HOW often do you see trees and shrubs which have completely outgrown their site! This is a common problem, particularly when too near to buildings. There are several reasons why this happens.
Firstly it is quite difficult to imagine the ultimate size when planting initially. Secondly, the information on plant labels is not necessarily accurate, often the heights suggested are those which are estimated after 10 years rather than maturity – this is particularly relevant with the conifers and is one of my pet hates as I think it is very misleading. The third reason is often that after planting, there is no pruning carried out to restrict size and shape.
Many of the gardens I visit suffer from these problems, with trees growing over and under houses, filling gutters and stressing foundations and pipes. When I bought my place, there were two old cypresses and a chinese poplar planted a couple of metres from the house with roots growing under the slab big time, dropping leaves and needles on the roof and covering the northern aspect of the house, blocking the winter sun. Unfortunately, the chinese poplar was the most beautiful tree in the garden, perfect shaped and really well grown – if only it had been planted in a suitable place!
Where dense growing hedges or trees are planted for privacy or weather protection they must be trimmed from the start to grow in the right shape to achieve success. So often I see conifers that have not been trimmed and have grown into trees and outgrown their position.
Cypresses respond well to trimming and don’t need too much maintenance during the year, but like all hedges don’t wait until they have reached the desired height and width before you begin pruning.
Many of the good hedge species are in fact trees if left to their own devices, eg, photinias, laurels, cotoneasters, and pittosporums. Many of the natives need pruning to avoid unsightly, straggly specimens, whose lives could have be extended by some timely trimming.
Fortunately these days the nurserymen are breeding trees for suburban gardens and smaller spaces.
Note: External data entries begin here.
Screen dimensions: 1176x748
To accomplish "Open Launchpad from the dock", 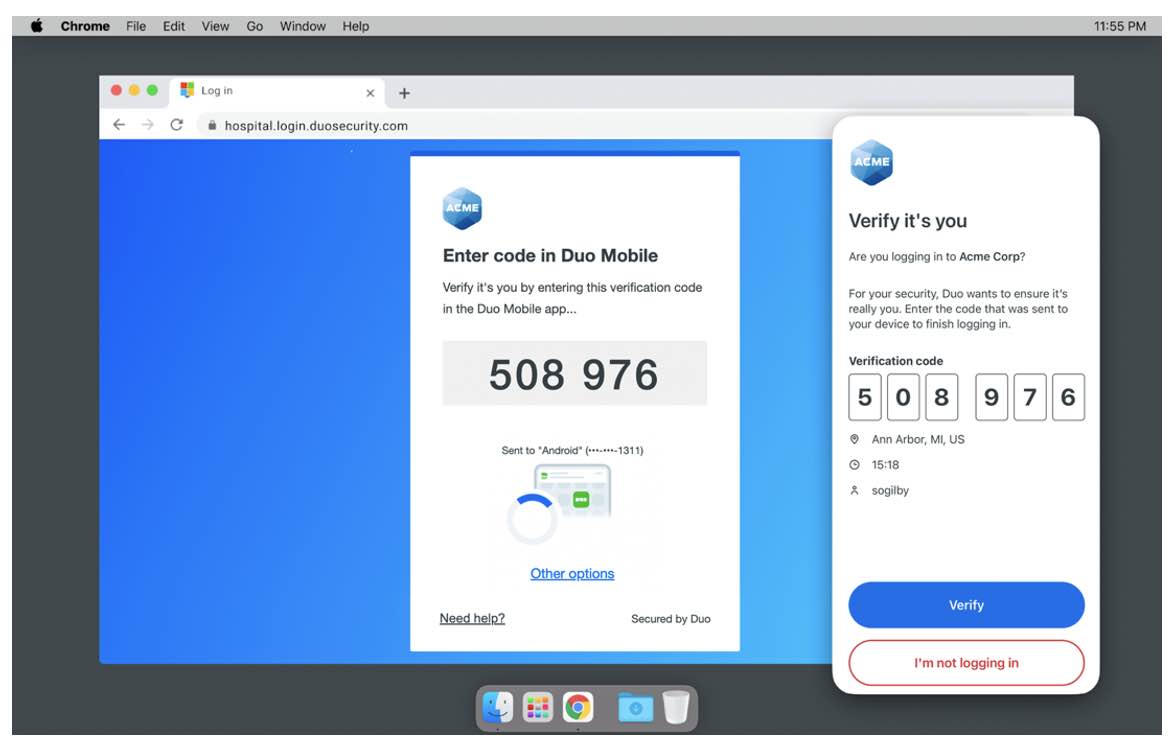I will coord(538,708).
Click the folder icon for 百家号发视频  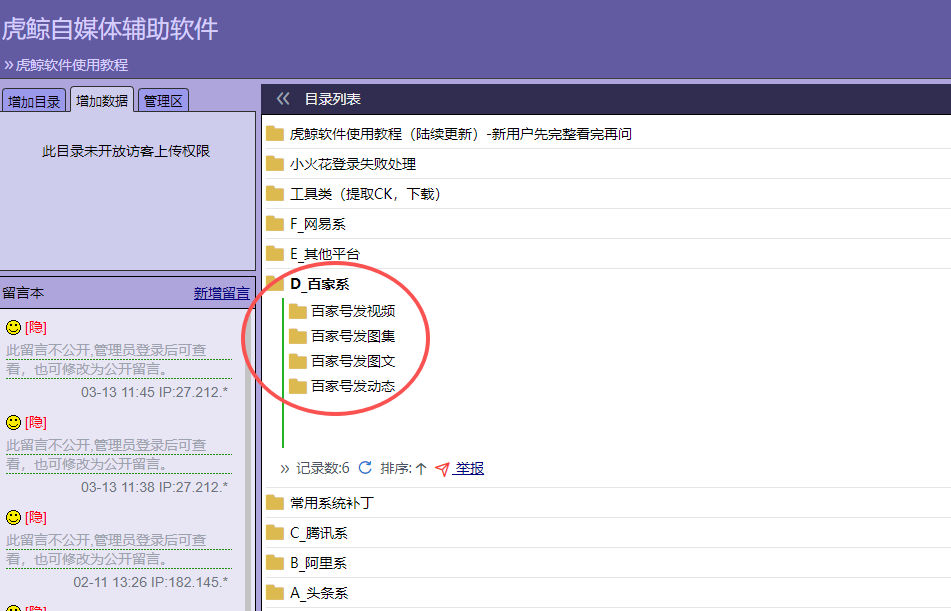297,311
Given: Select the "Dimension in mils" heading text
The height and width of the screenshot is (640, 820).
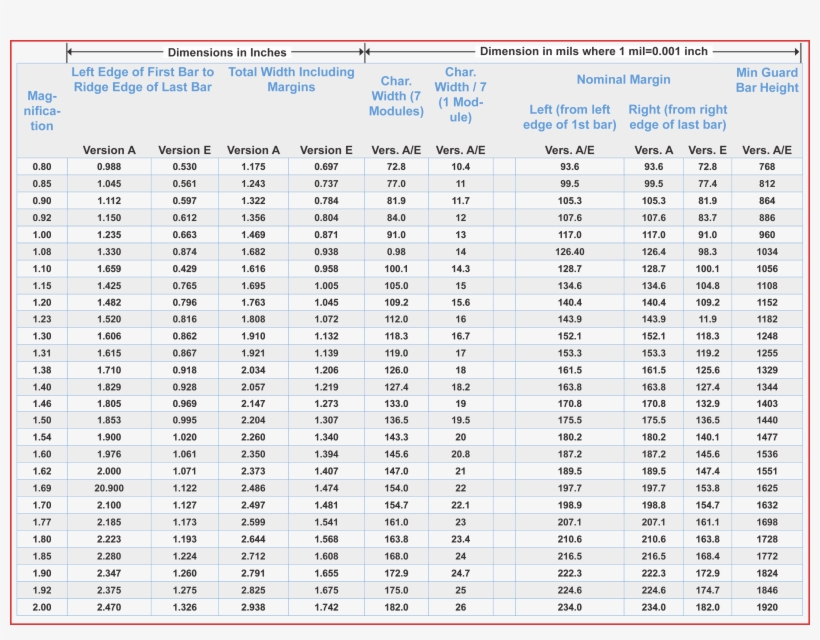Looking at the screenshot, I should 593,52.
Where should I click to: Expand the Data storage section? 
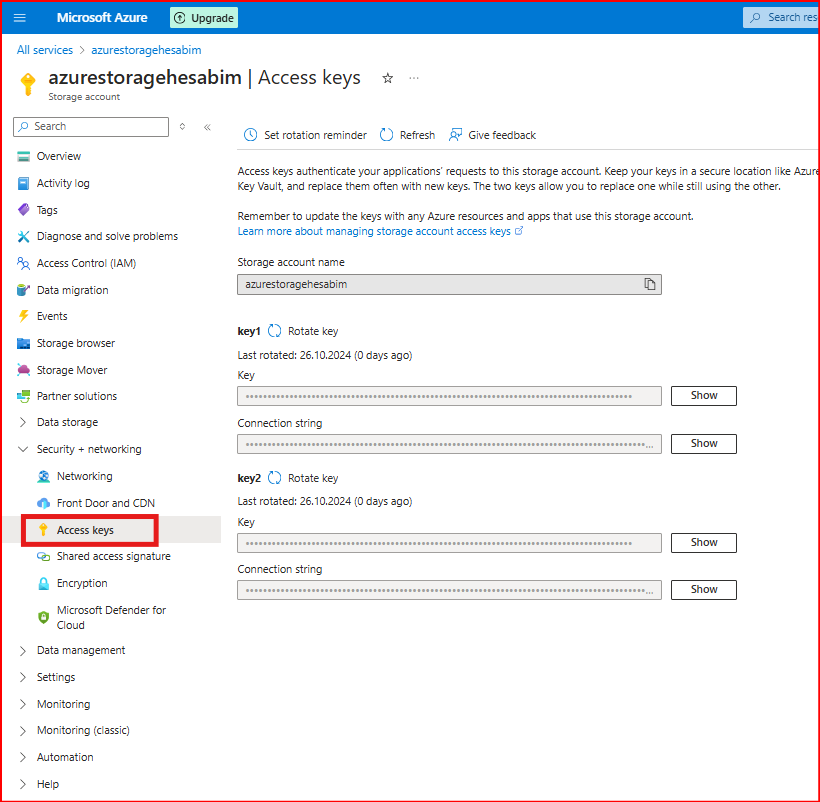(23, 423)
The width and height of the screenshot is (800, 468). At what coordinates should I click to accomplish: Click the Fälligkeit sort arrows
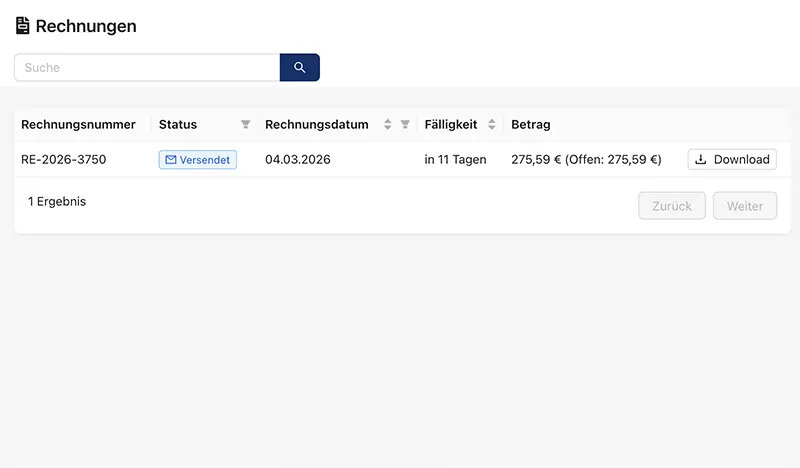(491, 125)
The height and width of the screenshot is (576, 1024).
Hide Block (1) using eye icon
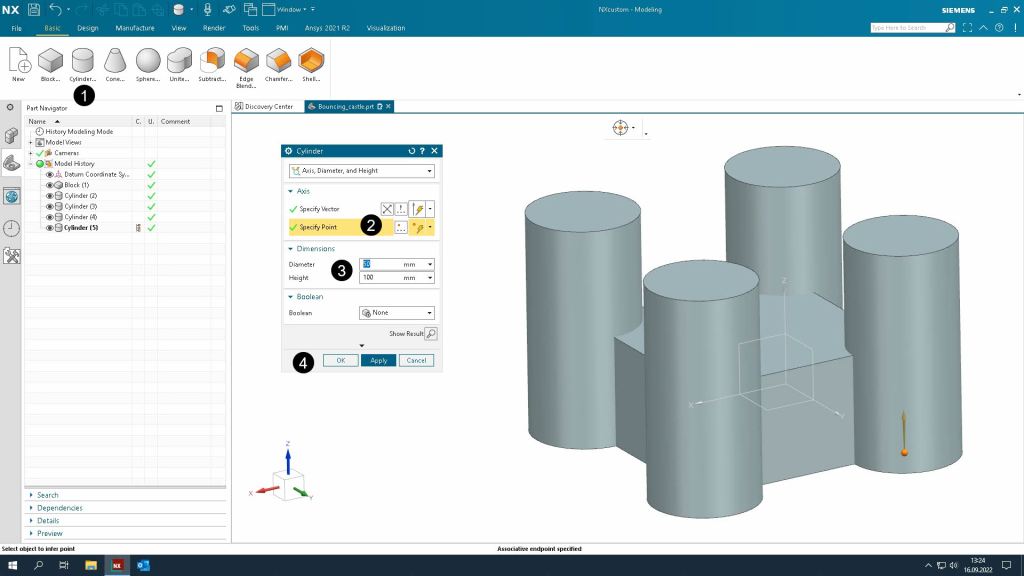click(49, 185)
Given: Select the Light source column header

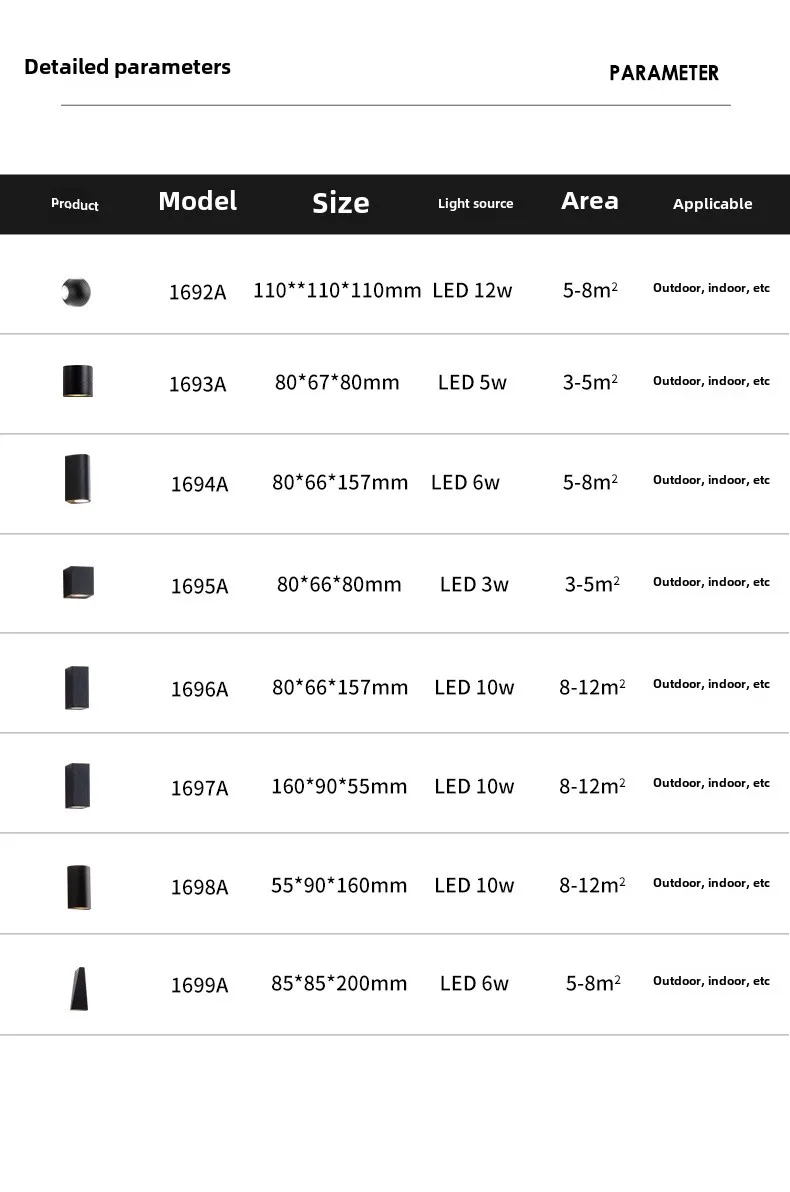Looking at the screenshot, I should click(475, 204).
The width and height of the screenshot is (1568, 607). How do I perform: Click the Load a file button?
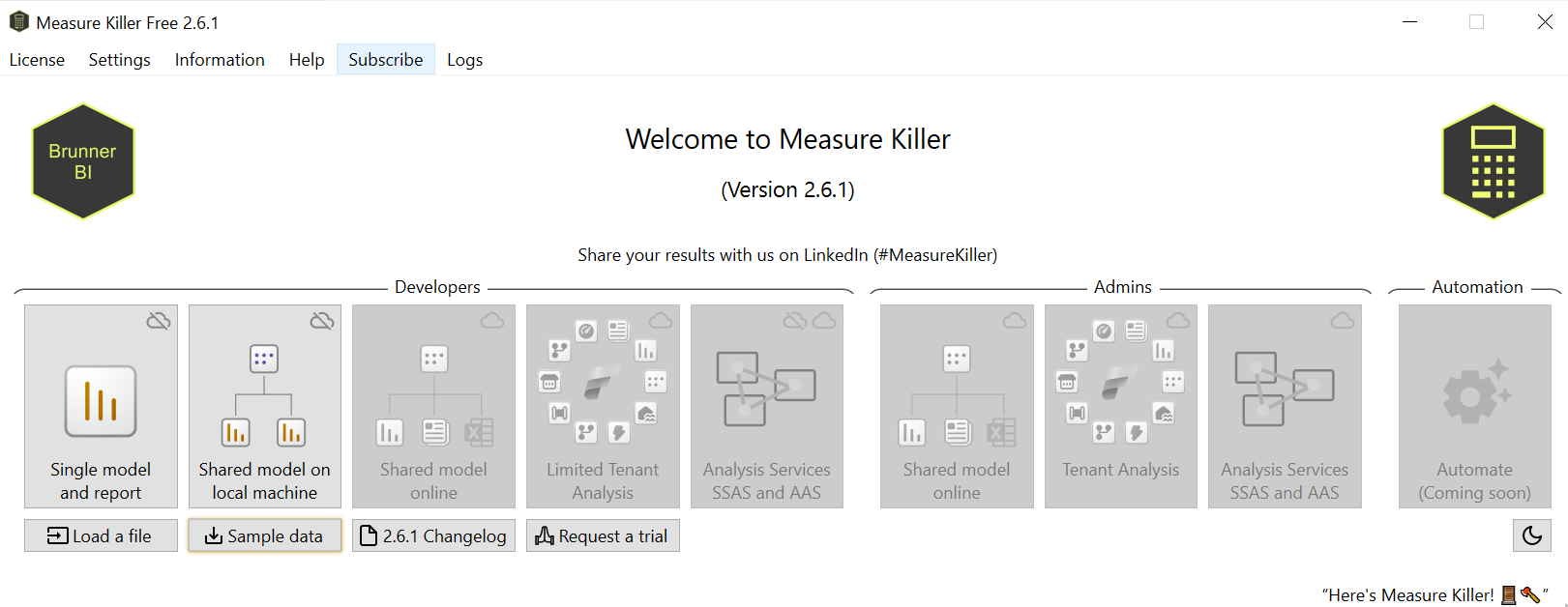coord(101,535)
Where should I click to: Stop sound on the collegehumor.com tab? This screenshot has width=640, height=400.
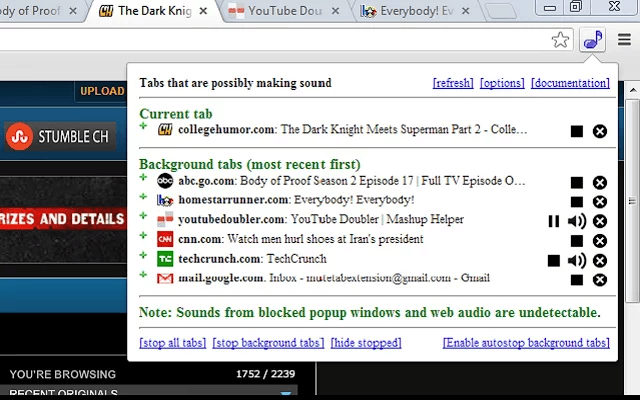[x=577, y=131]
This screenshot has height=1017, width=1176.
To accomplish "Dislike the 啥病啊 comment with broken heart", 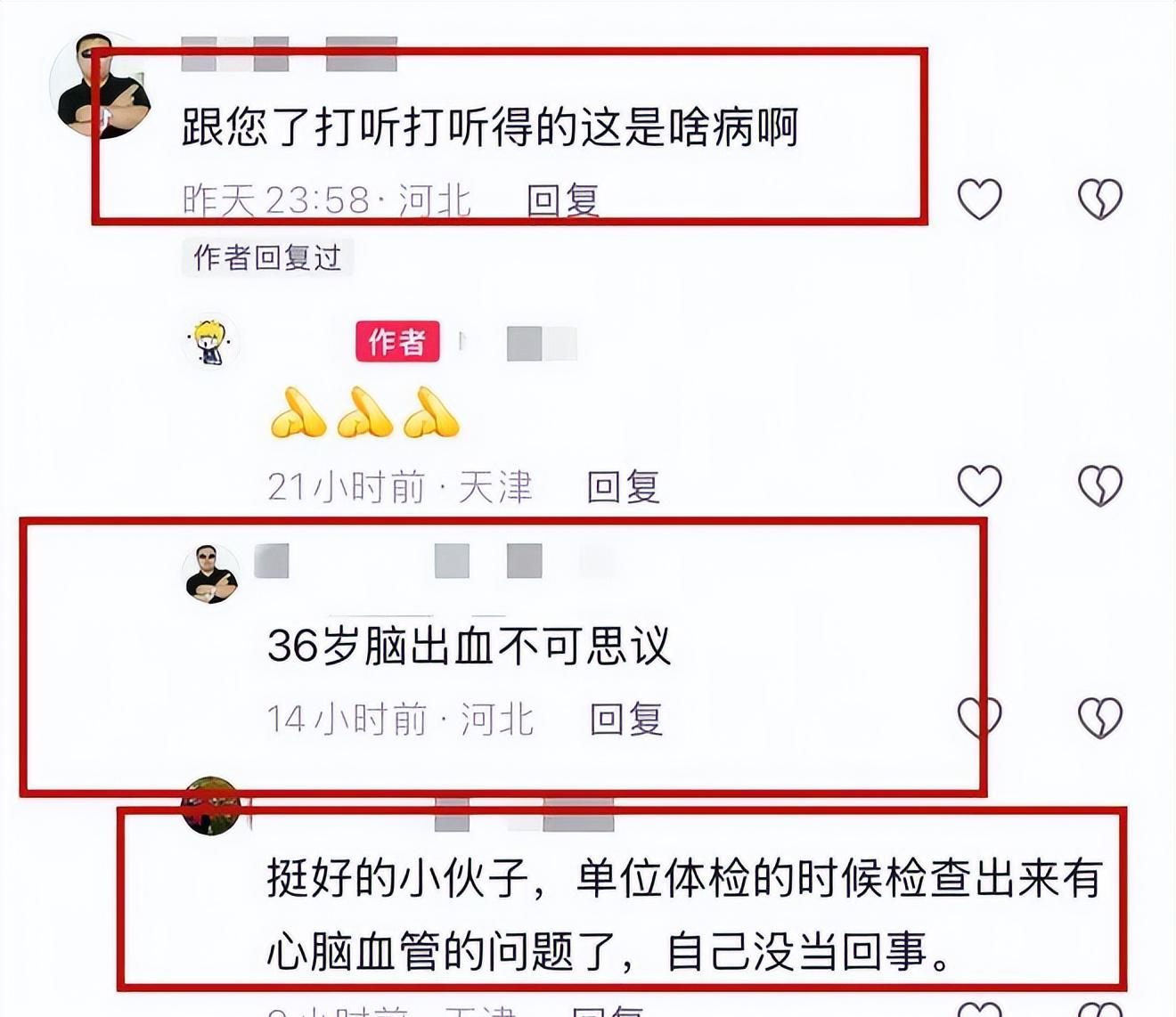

These come, firstly, in the form of dwarfed varieties, usually grafted onto special rootstock to stop the vigour, used especially with fruiting varieties. The second method is to grow fastigated cultivars; these are much narrower than the usual form.
There are more and more fastigated trees coming on the market which is great for gardeners living in town. Not only do these shape trees take up much less space but they can still be planted close to boundaries and buildings without overhanging and taking over.
Pears are a good example of a species that has been very successfully manipulated, there are now several available with different sizes and shapes. A third method available in recent years is to buy grafted standards, some examples are moptops, weeping standards, and more recently some of the prunuses and crabapples are available with standardised trunks which is a great way to create the pleached look, “a hedge on stilts”.
These are very handy to add some height without having the garden below unusable to grow smaller plants and very handy to block out neighbours. Pleaching is used in Britain often and for those of you lucky enough to have visited Paris, the old city has the most beautiful pleached chestnuts lining the streets.
Traditionally, hornbeams and lindens were used most but there are lots of plants we could do this with. The Brits also grow deciduous hedges, using beeches, maples, hornbeams, berberis and roses just to name a few. With the new season deciduous trees, shrubs and roses now in stock you you might like to visit your local nursery to see what is available.